§ **Selected passage**:
begin

The work of God in the resurrection of Jesus occurs in a fallen world. The resurrection releases the beautiful and liberates the world from its bondage to sin and death. It dissipates the shadows of nothingness and death that haunt creation.[16] I want my life, I want the life of the church, to be part of dissipating such shadows that lie across all creation.

First, we do not know now if something is part of the fallen world or part of the beautiful world struggling to emerge. I wonder how many of us could say that some things we thought were bad at one time in our lives were now, upon reflection, good and beautiful. Our perspective has changed. We know better today than we did at the time. God can transform and redeem things we once thought of as bad into beautiful things.

Second, the work of God in the resurrection of Jesus reminds us that the events of today are not the end of our story. Our lives are stories we are still writing. Even today, if we think our lives reflect more of the fallen world than the beautiful and good world, we especially need to remember that the story of our lives is not over. The same is true as we ponder world history. The future remains unknown to us. Much will depend upon our openness to the future God has declared as truth in the resurrection of Jesus.

Third, we can certainly bring more of the truth, goodness, and beauty that the resurrection of Jesus focuses upon into the world by living, as much as in us lies, in the way he lived. We can live with compassion, bringing healing, wisdom, and liberation where we can in our words and deeds. Living in this way will relieve the bondage and dispel the shadows of nothingness and death that creep across individual lives and embrace our world.

Fourth, we can resist fallen power structures. Cultural forces ridicule the beliefs and values of the church. Economic forces bind people in the envy and greed of materialism. Political ideology blinds people to the truth that may be in the positions of others. It leads to new forms of hate toward people and violence against opposing groups. This attempt to locate evil in a particular group, whether one identifies it in Left, Right, one percent, and so on, is particularly dangerous today. Evil runs through the heart of each of us. If we get rid of the group we have come to hate, we will still have to face ourselves. We can see this struggle in the shadow that terrorism has brought into the world and into our lives.

end

§ **Set task**:
Write out, word for word, everything in the resurrection passage from "The work of God in the resurrection of Jesus occurs" down to "into beautiful things.".

§ **Material provided**:
begin

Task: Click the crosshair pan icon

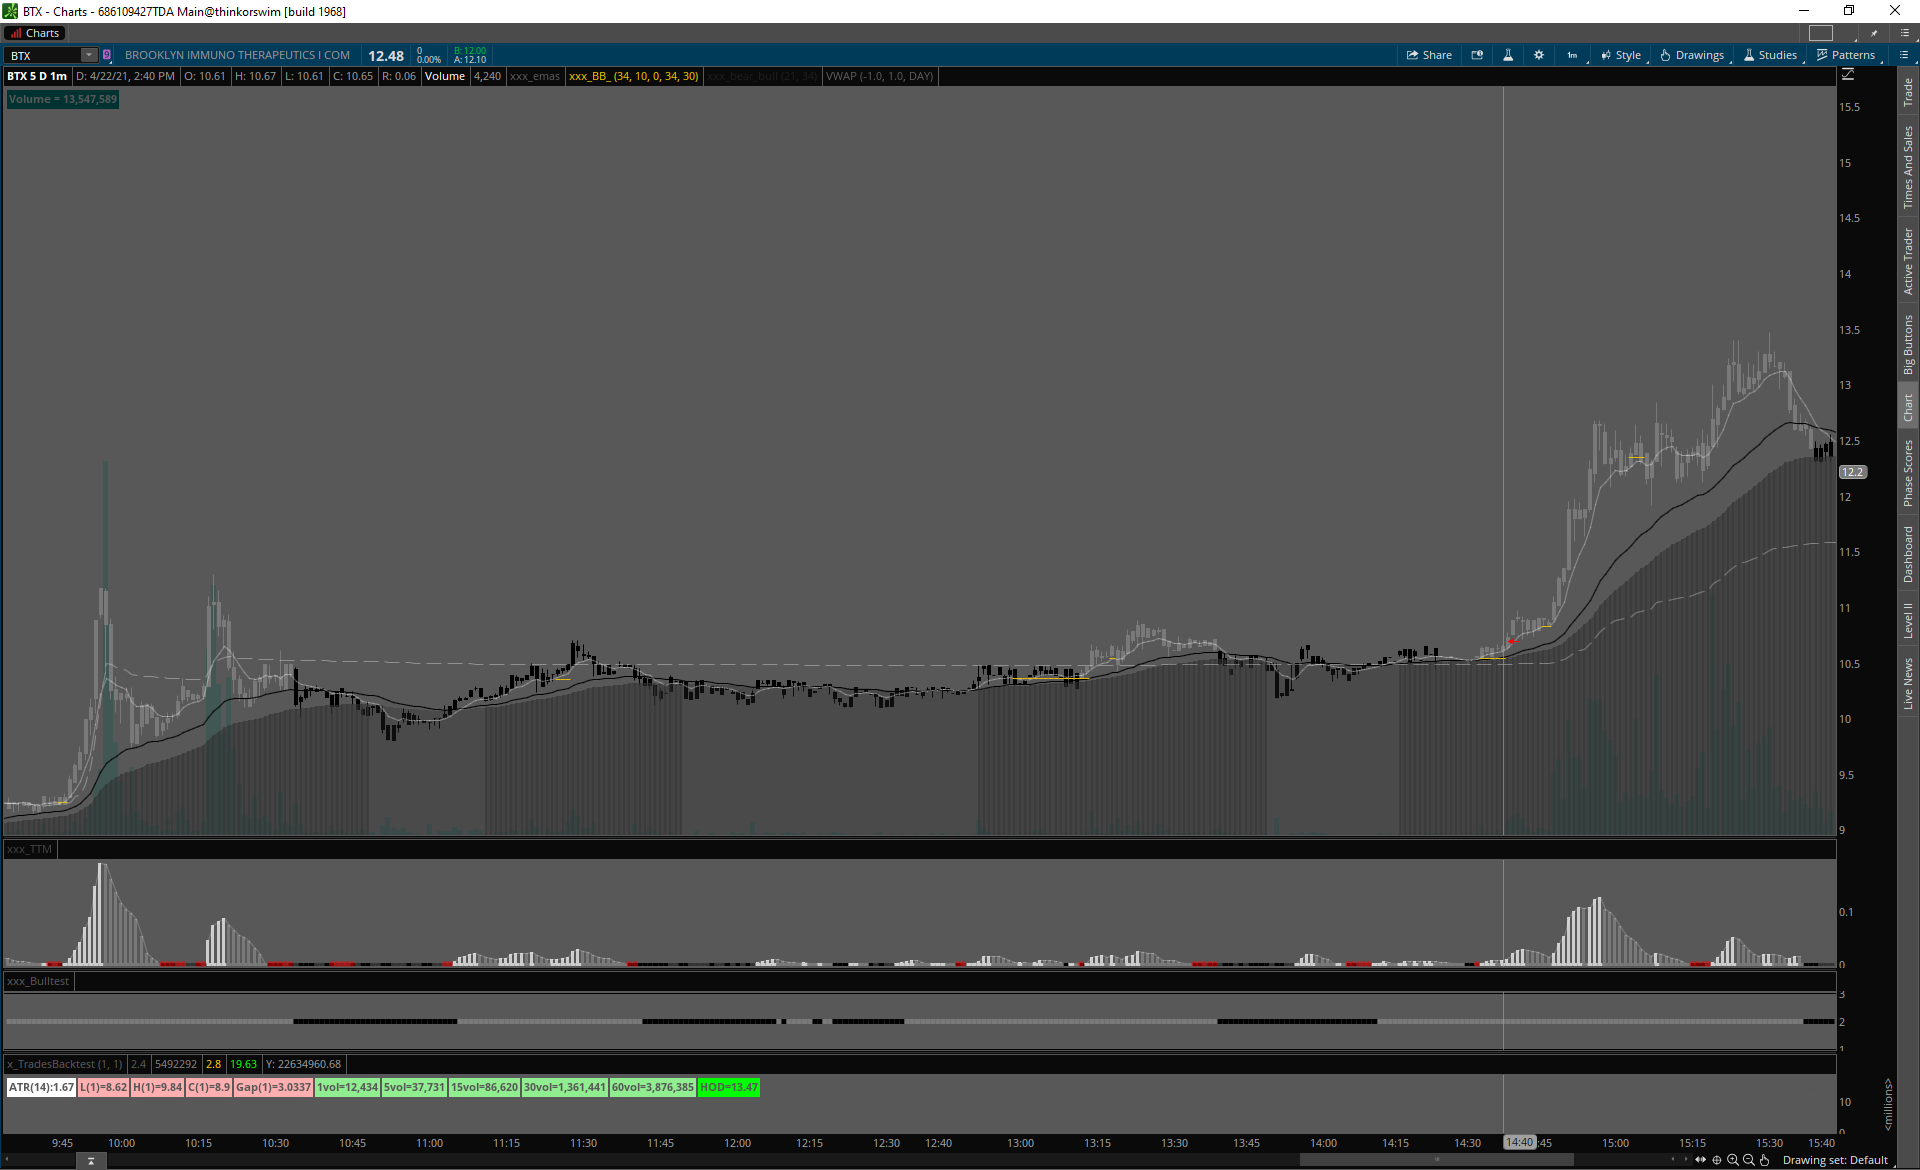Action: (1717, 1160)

end

§ **Answer to the task**:
The work of God in the resurrection of Jesus occurs in a fallen world. The resurrection releases the beautiful and liberates the world from its bondage to sin and death. It dissipates the shadows of nothingness and death that haunt creation.[16] I want my life, I want the life of the church, to be part of dissipating such shadows that lie across all creation.

First, we do not know now if something is part of the fallen world or part of the beautiful world struggling to emerge. I wonder how many of us could say that some things we thought were bad at one time in our lives were now, upon reflection, good and beautiful. Our perspective has changed. We know better today than we did at the time. God can transform and redeem things we once thought of as bad into beautiful things.